BRCA1 and BRCA2 mutations have been detected in quite a low proportion of breast cancer families. In Finland, among families with three affected first-degree or second-degree relatives without age restrictions, the proportions were 10% and 11% for BRCA1 and BRCA2, respectively [16, 20]. Thus an important and large group of families is not due to mutations in the BRCA1 and BRCA2 genes. In this study, the familial non-BRCA1/2 cancers were diagnosed at a marginally younger age than those among unselected cases, and were more often of lower grade than the control cancers or BRCA1 and BRCA2 cancers. These factors might be influenced by recall bias because patients having affected relatives undergo diagnostic procedures earlier than women with no family history of breast cancer. However, no such influence is seen for BRCA1 or BRCA2 cases, which often have a much stronger family background of cancer. Furthermore, a lower grade among familial non-BRCA1/2 cases has been detected elsewhere as well [17, 18].

In comparison with BRCA1 or BRCA2 cancers, familial non-BRCA1/2 cancers represented a much greater number of ER-positive and PgR-positive cases; however, in comparison with the unselected control group they were more receptor-negative.
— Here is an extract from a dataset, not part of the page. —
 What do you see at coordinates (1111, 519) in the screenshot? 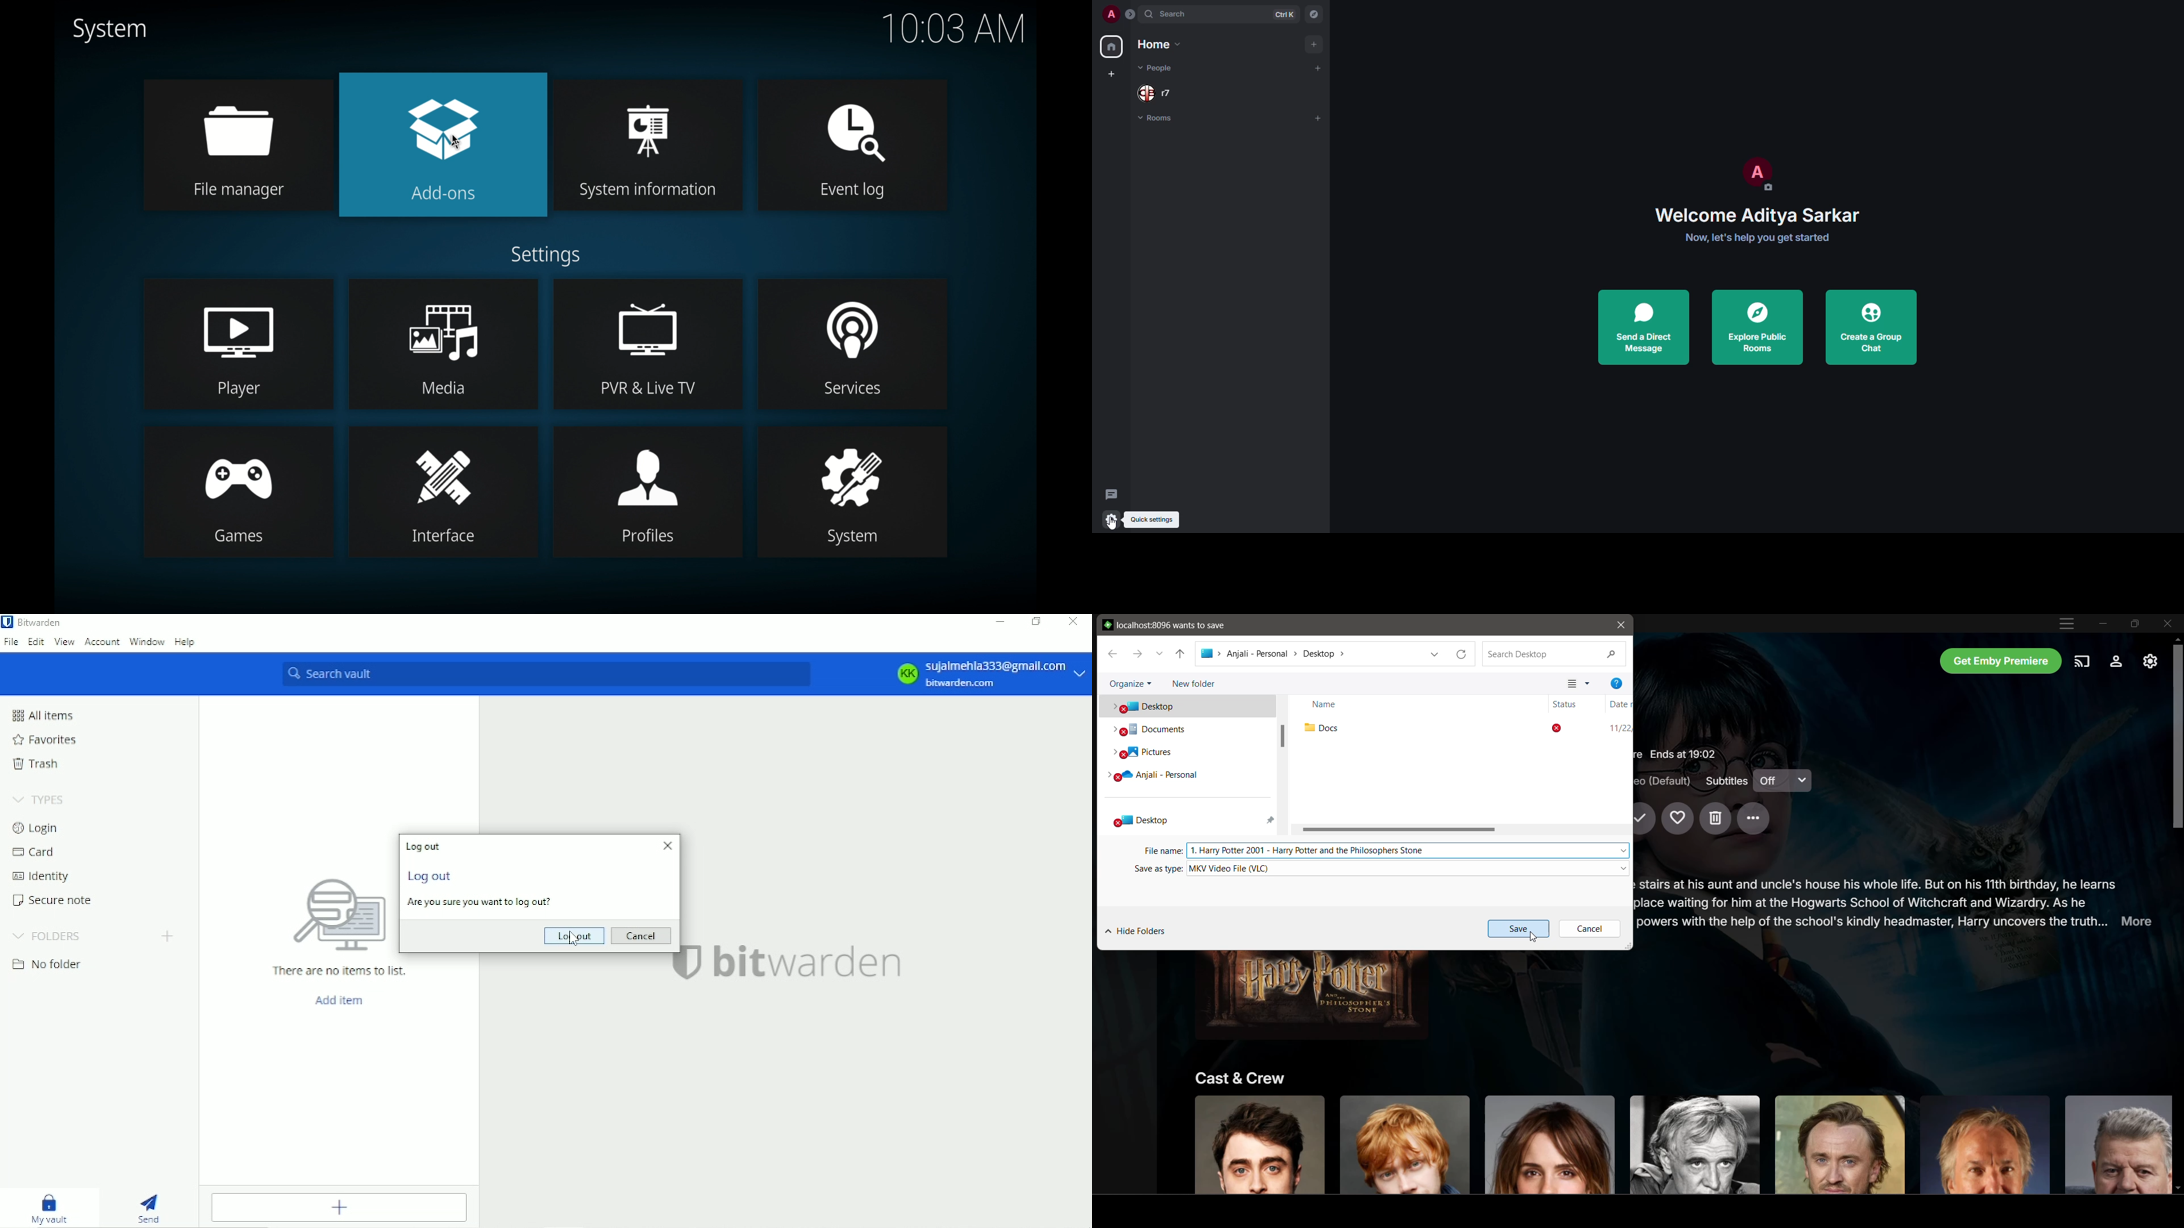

The frequency of ER-positive cancers among our control cancers is quite high, which might be due to a later year of diagnosis than for non-BRCA1/2 cancers and in general because of age distribution [34], mammography screening [33] or ethnic differences [35] in different populations.


In this report we have characterised familial non-BRCA1/2 tumours and evaluated routine immunohistochemical and pathological markers that could help us to further distinguish families carrying BRCA1/2 mutations from other breast cancer families. It is noteworthy here that, although ER negativity has been considered a hallmark of BRCA1 tumours, logistic regression analysis indicated that this was not an independent marker but was dependent on the age of diagnosis and tumour grade. When considering the possibility of mutation testing in the context of genetic counselling, for instance, it would be important to consider the tumour characteristics specifically in comparison with those from other breast cancer families. It also seems crucial to consider the histopathological features with regard to the age of the patients. In this study, the independent markers that distinguished BRCA1 carrier tumours from familial non-BRCA1/2 tumours were earlier age of diagnosis, negative PgR status and higher grade. These immunohistochemical and pathological characteristics of the tumours, which are available in routine pathological diagnostics, should be of value in evaluating the possibility of mutation and in targeting mutation screening in such families, especially when considering the characteristics of several tumours in the family and combined with the family history of cancer.